Tuesday, March 22, 2011

It was a good day. Got up early, biked to work, saw all of my scheduled patients, got done at a reasonable time, biked to yoga, then biked to an AA meeting that I chaired. Boo-yah! That's a good day. A full day. A day worth feeling pleased about, to be sure. However, if I choose to, I can completely eviscerate the experience of any sense of satisfaction. For instance: I don't really like my job and most days I don't even feel that I am particularly good at it. I could have done so much more for my patients today if I would only spend  more of my free time studying. So why am I wasting my time with yoga when I could be learning how to be a better doctor? And just think about all the time I have wasted being a drunk and a drug addict and now with all of this recovery business, think of how much more time I'll be wasting in meetings and step work that I could spend doing any number of things, and on, and on, and on. The M.O. of the perpetually dissatisfied. For a long time I equated dissatisfaction with possessing high standards. I thought that berating myself for the things I had not accomplished was the way to ensure that I did more. But even if that messed-up strategy had merit, I could never berate my way out of being an addict. So despite the heaps of whiny I direct at my addicted self, the reality is that is my reality. Without meetings, step work, the recovery community, service work, whatever serenity I have achieved quickly evaporates, addiction creeps back in, even material achievements vanish, and I am left unhappy and unhoused.

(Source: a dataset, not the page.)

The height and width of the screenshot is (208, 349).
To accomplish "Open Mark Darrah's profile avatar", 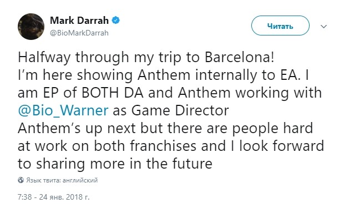I will click(x=31, y=27).
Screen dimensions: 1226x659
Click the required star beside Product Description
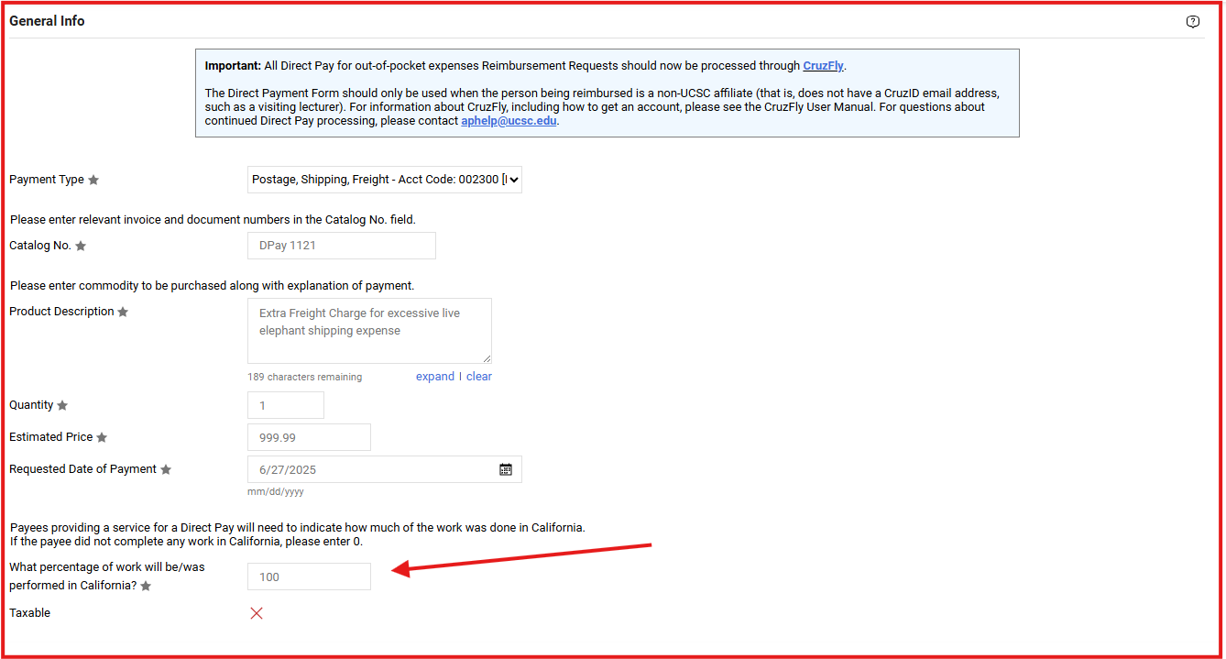[123, 313]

Acceptance is the only reasonable course.

2 comments:

  1. "The M.O. of the perpetually dissatisfied." Yup.
    Strange and cruel how the self rebukes swarm in so quickly. I hope you can hold on to the goodness of the day. You are doing important work--for your patients and yourself.

    I wonder how much illness and suffering would abate if more people were able to take care of themselves with physical activity. While yoga and biking are not cure-alls, they are certainly help-a-lots.

    ReplyDelete
  2. "Acceptance is the only reasonable course."
    I like this, simple and succinct!